START

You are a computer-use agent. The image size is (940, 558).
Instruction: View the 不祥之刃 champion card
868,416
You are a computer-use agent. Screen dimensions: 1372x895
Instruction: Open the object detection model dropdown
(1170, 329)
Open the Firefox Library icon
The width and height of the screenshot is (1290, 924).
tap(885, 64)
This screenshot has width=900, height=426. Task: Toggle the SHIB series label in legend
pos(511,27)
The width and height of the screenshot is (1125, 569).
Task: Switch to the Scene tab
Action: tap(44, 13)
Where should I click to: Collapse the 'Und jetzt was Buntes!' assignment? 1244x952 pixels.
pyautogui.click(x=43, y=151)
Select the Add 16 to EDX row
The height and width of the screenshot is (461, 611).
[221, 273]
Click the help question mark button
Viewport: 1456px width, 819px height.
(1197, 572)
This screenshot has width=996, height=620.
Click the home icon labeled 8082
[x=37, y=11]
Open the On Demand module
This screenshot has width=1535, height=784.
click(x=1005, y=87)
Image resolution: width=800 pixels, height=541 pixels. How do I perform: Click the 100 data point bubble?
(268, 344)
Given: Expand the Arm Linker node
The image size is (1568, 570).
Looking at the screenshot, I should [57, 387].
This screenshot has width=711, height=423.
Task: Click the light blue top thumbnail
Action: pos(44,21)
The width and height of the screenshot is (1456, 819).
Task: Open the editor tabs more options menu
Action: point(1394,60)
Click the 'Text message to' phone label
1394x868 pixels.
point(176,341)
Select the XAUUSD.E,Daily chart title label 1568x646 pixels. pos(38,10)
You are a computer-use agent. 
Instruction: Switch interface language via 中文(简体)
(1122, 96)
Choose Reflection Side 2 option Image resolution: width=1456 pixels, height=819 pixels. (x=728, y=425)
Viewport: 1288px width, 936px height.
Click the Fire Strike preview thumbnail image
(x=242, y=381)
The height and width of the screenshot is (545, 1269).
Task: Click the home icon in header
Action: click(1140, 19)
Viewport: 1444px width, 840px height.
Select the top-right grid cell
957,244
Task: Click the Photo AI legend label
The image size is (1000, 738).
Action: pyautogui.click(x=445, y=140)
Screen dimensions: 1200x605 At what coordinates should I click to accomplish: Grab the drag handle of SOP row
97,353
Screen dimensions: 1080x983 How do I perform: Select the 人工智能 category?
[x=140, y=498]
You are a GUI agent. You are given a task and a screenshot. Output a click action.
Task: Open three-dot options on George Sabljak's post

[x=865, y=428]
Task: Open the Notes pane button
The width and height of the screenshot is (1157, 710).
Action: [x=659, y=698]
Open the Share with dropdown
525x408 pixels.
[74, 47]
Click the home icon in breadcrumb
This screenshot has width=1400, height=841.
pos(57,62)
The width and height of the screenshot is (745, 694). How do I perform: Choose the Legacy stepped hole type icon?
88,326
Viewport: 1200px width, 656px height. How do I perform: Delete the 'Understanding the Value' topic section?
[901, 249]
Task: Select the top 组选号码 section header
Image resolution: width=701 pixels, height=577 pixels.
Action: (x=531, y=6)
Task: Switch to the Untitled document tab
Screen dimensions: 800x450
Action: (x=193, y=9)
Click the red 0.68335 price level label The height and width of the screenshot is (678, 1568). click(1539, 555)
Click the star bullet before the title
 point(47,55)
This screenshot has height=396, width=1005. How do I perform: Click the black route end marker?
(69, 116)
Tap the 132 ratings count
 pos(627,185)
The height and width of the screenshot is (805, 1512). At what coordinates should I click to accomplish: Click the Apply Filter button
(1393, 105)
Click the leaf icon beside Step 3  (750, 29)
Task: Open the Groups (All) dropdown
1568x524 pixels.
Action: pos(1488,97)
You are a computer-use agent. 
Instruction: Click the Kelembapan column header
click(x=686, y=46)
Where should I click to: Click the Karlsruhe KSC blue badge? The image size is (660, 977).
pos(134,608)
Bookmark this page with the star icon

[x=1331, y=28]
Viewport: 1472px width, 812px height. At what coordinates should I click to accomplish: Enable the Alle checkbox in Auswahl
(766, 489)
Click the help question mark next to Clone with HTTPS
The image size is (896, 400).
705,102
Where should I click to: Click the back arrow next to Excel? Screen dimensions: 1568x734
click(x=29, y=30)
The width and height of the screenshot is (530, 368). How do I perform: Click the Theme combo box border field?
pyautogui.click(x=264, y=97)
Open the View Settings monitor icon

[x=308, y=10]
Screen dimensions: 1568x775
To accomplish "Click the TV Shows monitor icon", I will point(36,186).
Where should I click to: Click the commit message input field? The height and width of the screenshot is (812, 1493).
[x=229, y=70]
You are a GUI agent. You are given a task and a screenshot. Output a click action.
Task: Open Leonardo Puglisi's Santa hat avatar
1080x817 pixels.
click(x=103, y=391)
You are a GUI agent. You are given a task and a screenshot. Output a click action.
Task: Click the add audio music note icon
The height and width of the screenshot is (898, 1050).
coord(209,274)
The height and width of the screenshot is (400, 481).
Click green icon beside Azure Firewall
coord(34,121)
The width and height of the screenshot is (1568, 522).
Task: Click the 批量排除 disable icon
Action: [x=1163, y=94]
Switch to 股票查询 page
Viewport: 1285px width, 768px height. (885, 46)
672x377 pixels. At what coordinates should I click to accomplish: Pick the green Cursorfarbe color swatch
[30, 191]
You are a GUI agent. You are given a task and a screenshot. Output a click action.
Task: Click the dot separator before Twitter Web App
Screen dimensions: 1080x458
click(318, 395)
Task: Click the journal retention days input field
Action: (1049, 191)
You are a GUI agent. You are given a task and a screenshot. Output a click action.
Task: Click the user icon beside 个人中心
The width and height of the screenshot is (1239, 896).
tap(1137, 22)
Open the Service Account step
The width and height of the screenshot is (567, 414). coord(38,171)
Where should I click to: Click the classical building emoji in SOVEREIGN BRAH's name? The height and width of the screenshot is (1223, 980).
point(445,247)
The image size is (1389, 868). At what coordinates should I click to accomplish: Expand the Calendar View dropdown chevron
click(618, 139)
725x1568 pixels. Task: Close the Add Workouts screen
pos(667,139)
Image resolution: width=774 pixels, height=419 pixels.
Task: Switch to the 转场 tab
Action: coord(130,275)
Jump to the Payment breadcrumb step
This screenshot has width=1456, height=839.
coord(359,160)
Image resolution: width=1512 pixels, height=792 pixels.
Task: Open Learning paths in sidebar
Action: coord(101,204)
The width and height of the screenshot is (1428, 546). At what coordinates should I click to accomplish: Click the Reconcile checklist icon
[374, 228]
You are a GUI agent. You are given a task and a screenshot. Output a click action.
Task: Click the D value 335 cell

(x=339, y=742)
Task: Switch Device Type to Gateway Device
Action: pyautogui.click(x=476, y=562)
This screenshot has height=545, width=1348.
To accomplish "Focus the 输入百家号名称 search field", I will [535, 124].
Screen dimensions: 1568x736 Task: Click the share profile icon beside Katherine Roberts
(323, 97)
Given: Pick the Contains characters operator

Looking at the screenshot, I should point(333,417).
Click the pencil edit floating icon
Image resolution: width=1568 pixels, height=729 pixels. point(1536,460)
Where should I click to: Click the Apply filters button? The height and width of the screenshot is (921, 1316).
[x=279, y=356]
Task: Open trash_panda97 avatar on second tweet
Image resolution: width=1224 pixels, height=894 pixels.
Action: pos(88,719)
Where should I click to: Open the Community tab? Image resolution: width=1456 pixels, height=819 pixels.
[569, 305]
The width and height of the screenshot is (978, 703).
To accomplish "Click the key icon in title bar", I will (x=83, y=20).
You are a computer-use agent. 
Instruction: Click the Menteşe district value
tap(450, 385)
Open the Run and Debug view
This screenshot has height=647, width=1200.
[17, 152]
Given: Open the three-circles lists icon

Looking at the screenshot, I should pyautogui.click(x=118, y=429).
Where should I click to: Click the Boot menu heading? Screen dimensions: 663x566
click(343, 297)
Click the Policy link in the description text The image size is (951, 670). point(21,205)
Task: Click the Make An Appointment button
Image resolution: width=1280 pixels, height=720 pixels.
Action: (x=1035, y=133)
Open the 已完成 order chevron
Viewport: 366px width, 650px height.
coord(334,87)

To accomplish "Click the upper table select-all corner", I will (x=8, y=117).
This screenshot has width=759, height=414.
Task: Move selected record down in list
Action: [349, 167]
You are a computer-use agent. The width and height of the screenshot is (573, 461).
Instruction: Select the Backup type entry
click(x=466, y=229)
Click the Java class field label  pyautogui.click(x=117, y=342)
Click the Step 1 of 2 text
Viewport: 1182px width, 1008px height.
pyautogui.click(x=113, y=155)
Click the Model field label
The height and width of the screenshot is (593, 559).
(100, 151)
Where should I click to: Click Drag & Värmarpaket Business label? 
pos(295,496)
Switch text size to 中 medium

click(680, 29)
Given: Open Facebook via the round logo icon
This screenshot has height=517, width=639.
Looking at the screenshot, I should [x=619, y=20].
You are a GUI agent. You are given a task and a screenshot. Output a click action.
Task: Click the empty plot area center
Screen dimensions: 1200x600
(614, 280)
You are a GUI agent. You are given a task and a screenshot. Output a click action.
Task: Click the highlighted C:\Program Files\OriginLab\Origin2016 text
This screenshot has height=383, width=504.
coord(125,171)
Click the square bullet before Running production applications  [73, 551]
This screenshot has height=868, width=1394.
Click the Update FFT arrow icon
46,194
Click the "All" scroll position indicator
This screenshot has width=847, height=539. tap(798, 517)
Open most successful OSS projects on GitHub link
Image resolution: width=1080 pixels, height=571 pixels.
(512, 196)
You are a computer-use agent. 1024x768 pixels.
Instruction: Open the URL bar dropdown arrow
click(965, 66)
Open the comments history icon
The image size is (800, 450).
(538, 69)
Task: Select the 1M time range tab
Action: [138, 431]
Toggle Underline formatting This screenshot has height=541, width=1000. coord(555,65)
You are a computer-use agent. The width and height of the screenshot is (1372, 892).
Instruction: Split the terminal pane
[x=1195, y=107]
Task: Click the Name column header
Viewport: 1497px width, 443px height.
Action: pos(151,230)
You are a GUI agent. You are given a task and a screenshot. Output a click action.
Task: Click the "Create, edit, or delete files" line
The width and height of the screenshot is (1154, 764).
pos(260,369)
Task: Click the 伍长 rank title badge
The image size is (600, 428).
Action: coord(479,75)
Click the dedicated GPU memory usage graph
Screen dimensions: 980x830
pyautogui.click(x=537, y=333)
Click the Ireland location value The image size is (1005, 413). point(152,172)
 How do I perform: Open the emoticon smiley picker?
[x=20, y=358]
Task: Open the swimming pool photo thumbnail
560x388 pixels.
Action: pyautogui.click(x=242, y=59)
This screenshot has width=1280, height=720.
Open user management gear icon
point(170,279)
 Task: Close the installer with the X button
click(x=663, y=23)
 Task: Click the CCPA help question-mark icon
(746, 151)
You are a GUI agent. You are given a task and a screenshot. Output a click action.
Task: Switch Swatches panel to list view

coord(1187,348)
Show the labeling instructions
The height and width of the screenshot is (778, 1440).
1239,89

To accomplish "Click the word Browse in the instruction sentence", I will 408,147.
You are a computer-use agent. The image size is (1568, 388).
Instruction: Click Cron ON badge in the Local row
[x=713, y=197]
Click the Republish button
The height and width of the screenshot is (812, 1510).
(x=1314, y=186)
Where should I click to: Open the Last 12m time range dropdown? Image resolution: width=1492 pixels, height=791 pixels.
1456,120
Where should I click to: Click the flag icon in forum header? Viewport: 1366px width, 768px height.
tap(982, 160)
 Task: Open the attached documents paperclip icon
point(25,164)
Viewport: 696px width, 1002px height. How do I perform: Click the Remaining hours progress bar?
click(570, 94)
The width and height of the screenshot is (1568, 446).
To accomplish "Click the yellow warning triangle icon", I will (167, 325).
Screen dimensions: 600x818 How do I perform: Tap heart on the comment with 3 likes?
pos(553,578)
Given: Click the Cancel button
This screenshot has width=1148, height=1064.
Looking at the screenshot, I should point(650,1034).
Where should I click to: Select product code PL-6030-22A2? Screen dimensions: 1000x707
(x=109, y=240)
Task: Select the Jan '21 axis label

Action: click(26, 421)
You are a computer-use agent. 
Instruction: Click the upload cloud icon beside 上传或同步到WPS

END

• **Task**: Please update the part that opens with the line containing "The width and height of the screenshot is (978, 703)." and closes with the line containing "coord(334,87)", replacing "Make An Appointment" with "Book An Appointment" and leaving everything else unchanged. Give only those lines.

• **Expected output**:
The width and height of the screenshot is (978, 703).
To accomplish "Click the key icon in title bar", I will (x=83, y=20).
You are a computer-use agent. 
Instruction: Click the Menteşe district value
tap(450, 385)
Open the Run and Debug view
This screenshot has height=647, width=1200.
[17, 152]
Given: Open the three-circles lists icon

Looking at the screenshot, I should pyautogui.click(x=118, y=429).
Where should I click to: Click the Boot menu heading? Screen dimensions: 663x566
click(343, 297)
Click the Policy link in the description text The image size is (951, 670). point(21,205)
Task: Click the Book An Appointment button
Image resolution: width=1280 pixels, height=720 pixels.
Action: (x=1035, y=133)
Open the 已完成 order chevron
Viewport: 366px width, 650px height.
coord(334,87)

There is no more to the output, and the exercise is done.